*** DATASET EXCERPTS ***

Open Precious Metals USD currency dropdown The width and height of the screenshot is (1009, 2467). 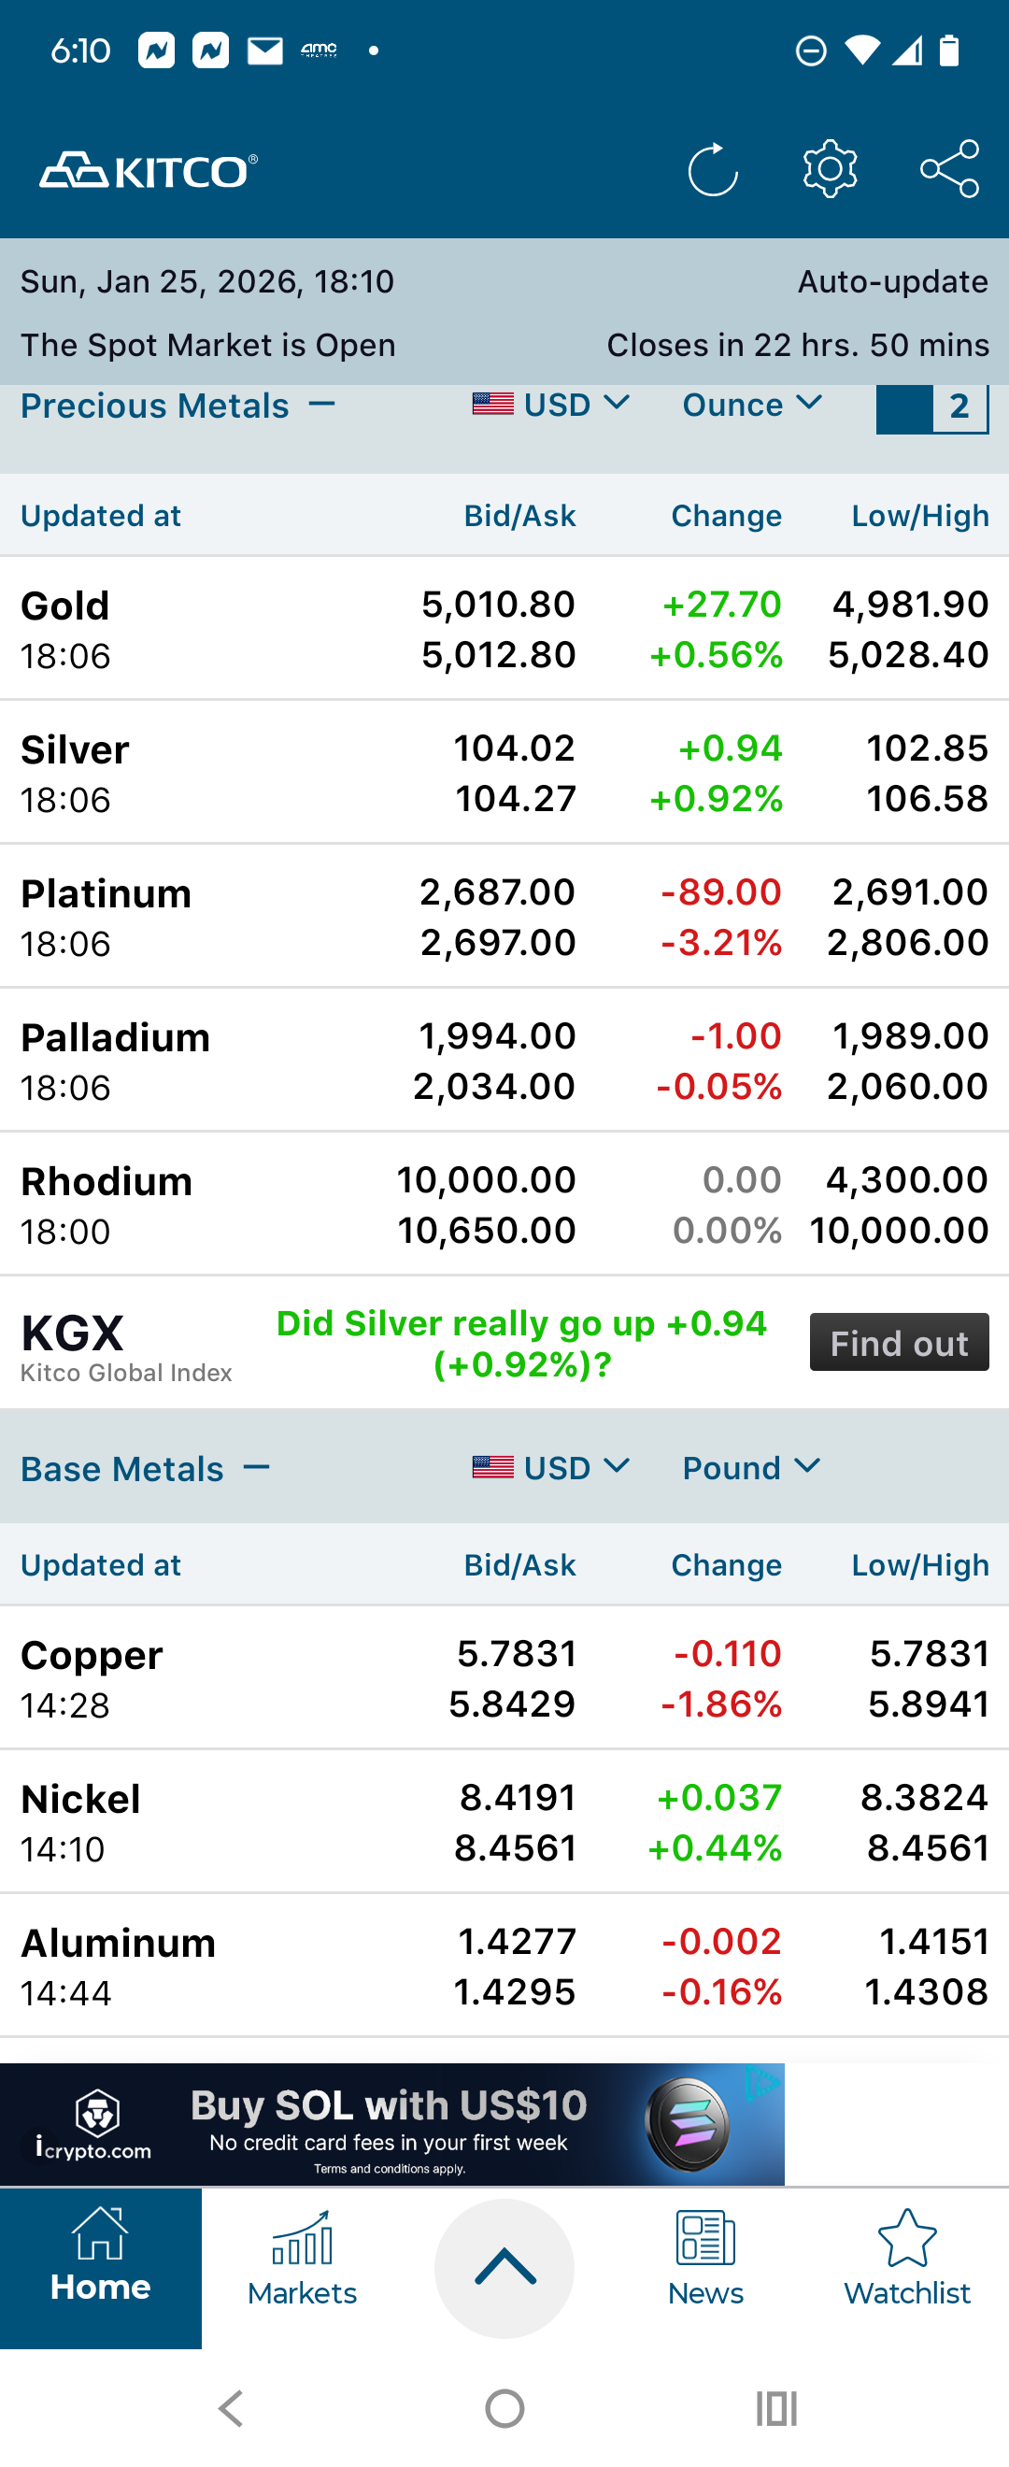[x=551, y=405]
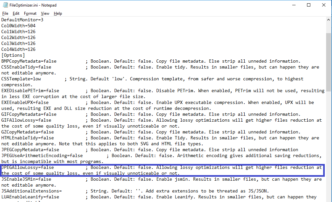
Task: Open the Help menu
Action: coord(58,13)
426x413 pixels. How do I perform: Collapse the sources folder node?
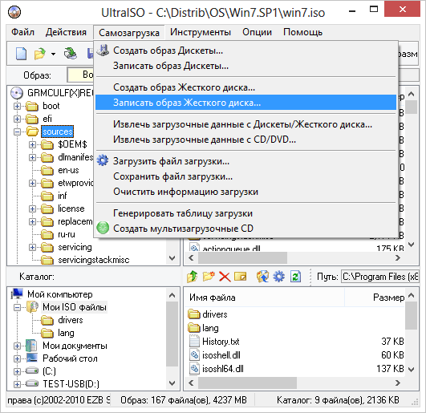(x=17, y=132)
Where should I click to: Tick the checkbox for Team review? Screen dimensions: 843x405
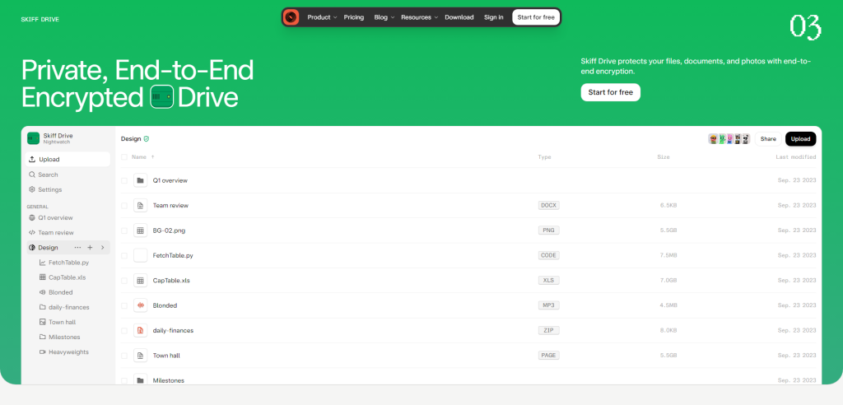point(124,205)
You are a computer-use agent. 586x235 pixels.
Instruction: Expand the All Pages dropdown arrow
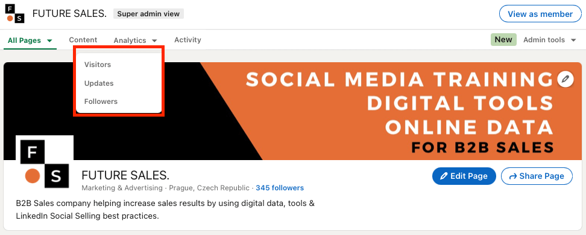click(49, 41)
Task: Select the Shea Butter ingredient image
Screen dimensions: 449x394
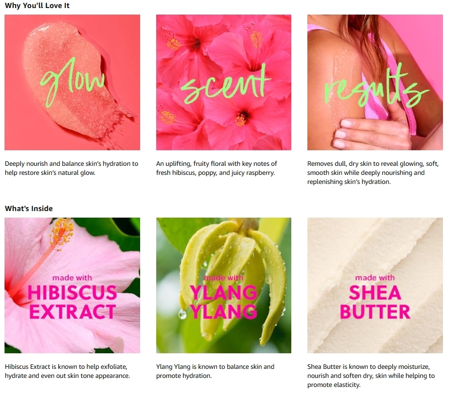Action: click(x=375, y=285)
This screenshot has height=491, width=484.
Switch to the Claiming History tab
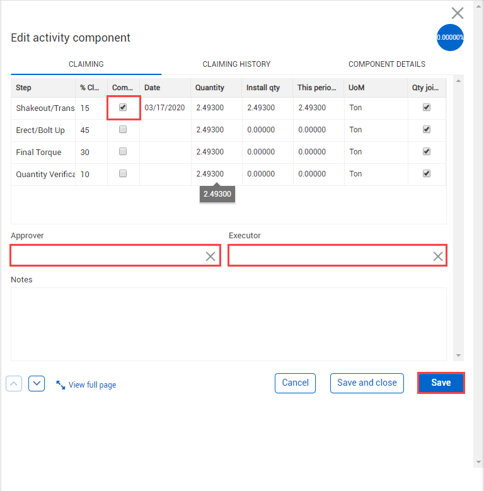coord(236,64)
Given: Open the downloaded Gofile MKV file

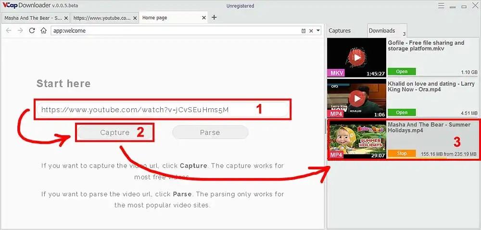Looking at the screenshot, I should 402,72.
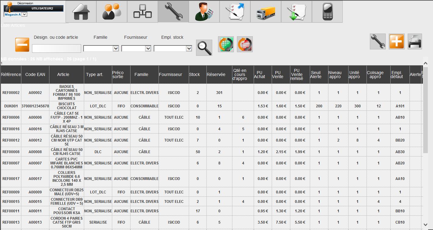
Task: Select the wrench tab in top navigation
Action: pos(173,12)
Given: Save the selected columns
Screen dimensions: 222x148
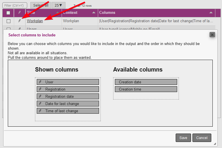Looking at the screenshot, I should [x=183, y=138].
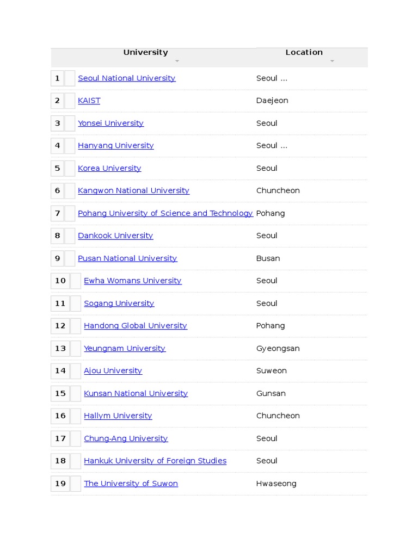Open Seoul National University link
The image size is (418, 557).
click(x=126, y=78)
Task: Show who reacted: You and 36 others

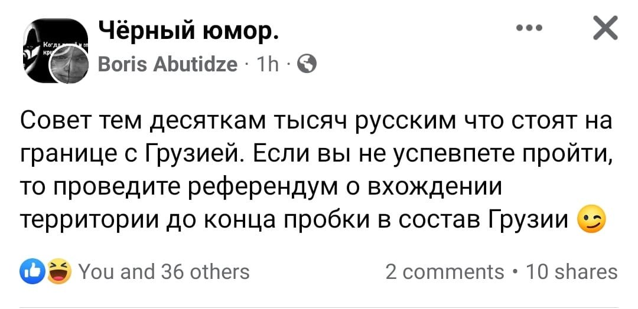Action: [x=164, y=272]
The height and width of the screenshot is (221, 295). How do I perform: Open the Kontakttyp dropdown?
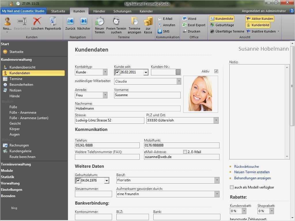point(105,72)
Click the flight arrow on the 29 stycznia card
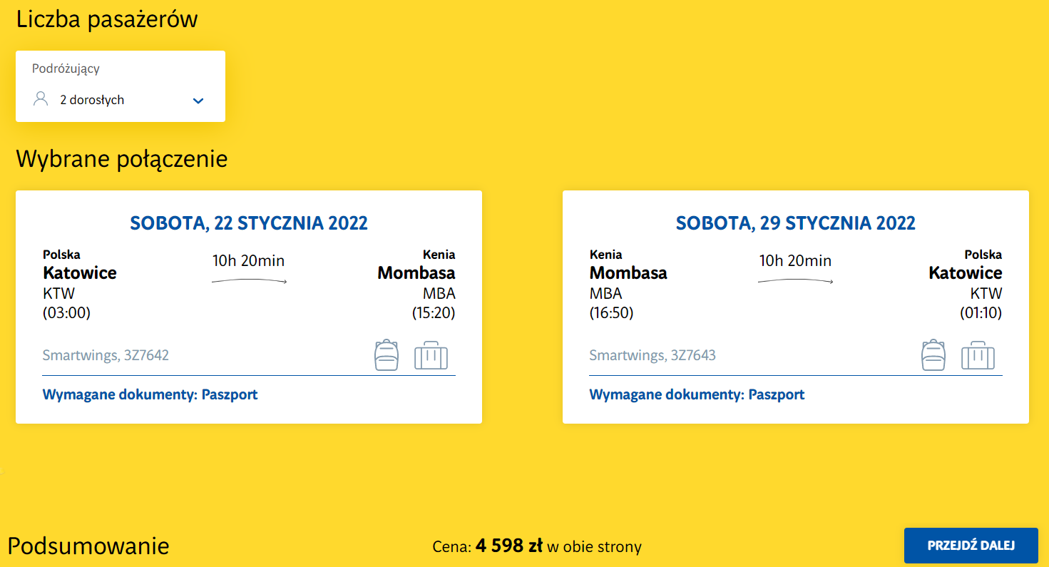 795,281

*** End of DATASET EXCERPTS ***

- YOUR ASSIGNMENT: In the data above, find the line containing "Given: Save the selected columns", then output it and every later line exactly, without the pictures.

- SOLUTION:
Given: Save the selected columns
Screen dimensions: 222x148
Looking at the screenshot, I should [x=183, y=138].
Open Seoul National University link
The image size is (418, 557).
click(x=126, y=78)
Task: Show who reacted: You and 36 others

Action: [x=164, y=272]
The height and width of the screenshot is (221, 295). How do I perform: Open the Kontakttyp dropdown?
point(105,72)
Click the flight arrow on the 29 stycznia card
 795,281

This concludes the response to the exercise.